With realisation of the risk of radiation therapy in causation of radiation induced SMN in children with retinoblastoma,10–14 33 chemotherapy has become the mainstay of treatment for retinoblastoma.28 The national recent trend away from radiation therapy was evident in our analysis, wherein only 6.5% of cases received radiation therapy in 2000–4 as compared with 20.5% in 1975–9. It also appears that the change in the therapeutic approaches has translated into improved 5-year actuarial observed survival, which showed a statistically significant increase over the 30-year period, from 92.3% (1975–84) to 96.5% (1995–2004), consistent with survival rates published previously (table 3).

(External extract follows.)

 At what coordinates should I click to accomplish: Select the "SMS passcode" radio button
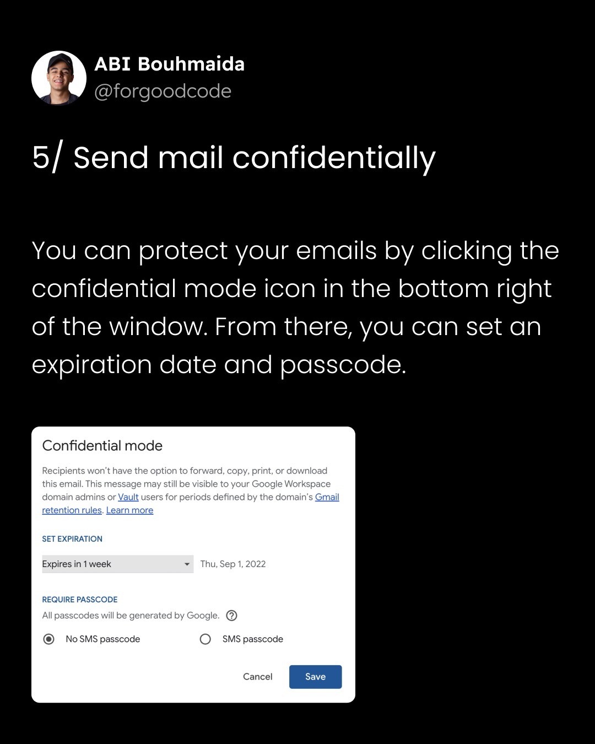205,639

As expected, deaths due to metastatic retinoblastoma occurred during the first 5 years after the initial diagnosis. Due to the limited number of cases of metastatic deaths in each 5-year period, we were unable to examine the distribution of causes of death over the 30-year period. We, therefore, cannot confirm that the incidence of metastatic retinoblastoma leading to death is decreasing, only that overall survival rate is increasing. Although it has been reported that trilateral retinoblastoma contributes to 50% of retinoblastoma-related mortality in the first decade of life in the US,7 this appears unlikely, as in our population-based study, only two out of 43 deaths during the 1–60-month period postdiagnosis were attributed to trilateral retinoblastoma.
It is well known that hereditary retinoblastoma survivors, especially those treated with external beam radiotherapy, are at higher risk of developing a SMN.10–14 33 However, because of selection bias and variability in study designs, the estimates of cumulative incidence for SMN have varied widely between the published studies.13 37 In a review of published studies, Moll et al identified only four of 11 series to be free from selection bias, reporting a cumulative incidence of SMN of 8.4% 18 years after the initial diagnosis of retinoblastoma.13 In general, registry-based studies11 13 38 have estimated a lower risk of SMN than clinic-based studies.12 33 Moreover, the risk of SMN will appear lower if the denominator includes all cases of retinoblastoma (heritable and non-heritable) as in registry-based studies, rather than only the “at risk” population (heritable cases of RB), included in clinic-based studies. The lower projected risk of developing an SMN of 4.3% by 18 years of age in our study, although similar to that reported from the UK,11 may represent an underestimation of the actual rates of SMN. Despite intense efforts by the SEER program to collect complete follow-up information (up to age 18 years in paediatric cohorts), an estimated 14% of childhood cancer cases are lost to follow-up due to persons moving outside geographic areas covered by SEER registries.39 As chemotherapy usage is not readily available in the SEER file, and we do not as yet have long-term data on SMN in those diagnosed and treated in the last decade, we are unable to conclude whether chemotherapy usage affects the risk of developing a SMN.
In summary, treatment with radiotherapy has decreased over the 30-year period (1975–2004) while overall the 5-year observed actuarial survival from retinoblastoma has increased over the same period. While all deaths due to metastatic retinoblastoma and trilateral retinoblastoma occurred within 5 years of diagnosis, all deaths due to SMN occurred more than 5 years after the initial diagnosis of retinoblastoma.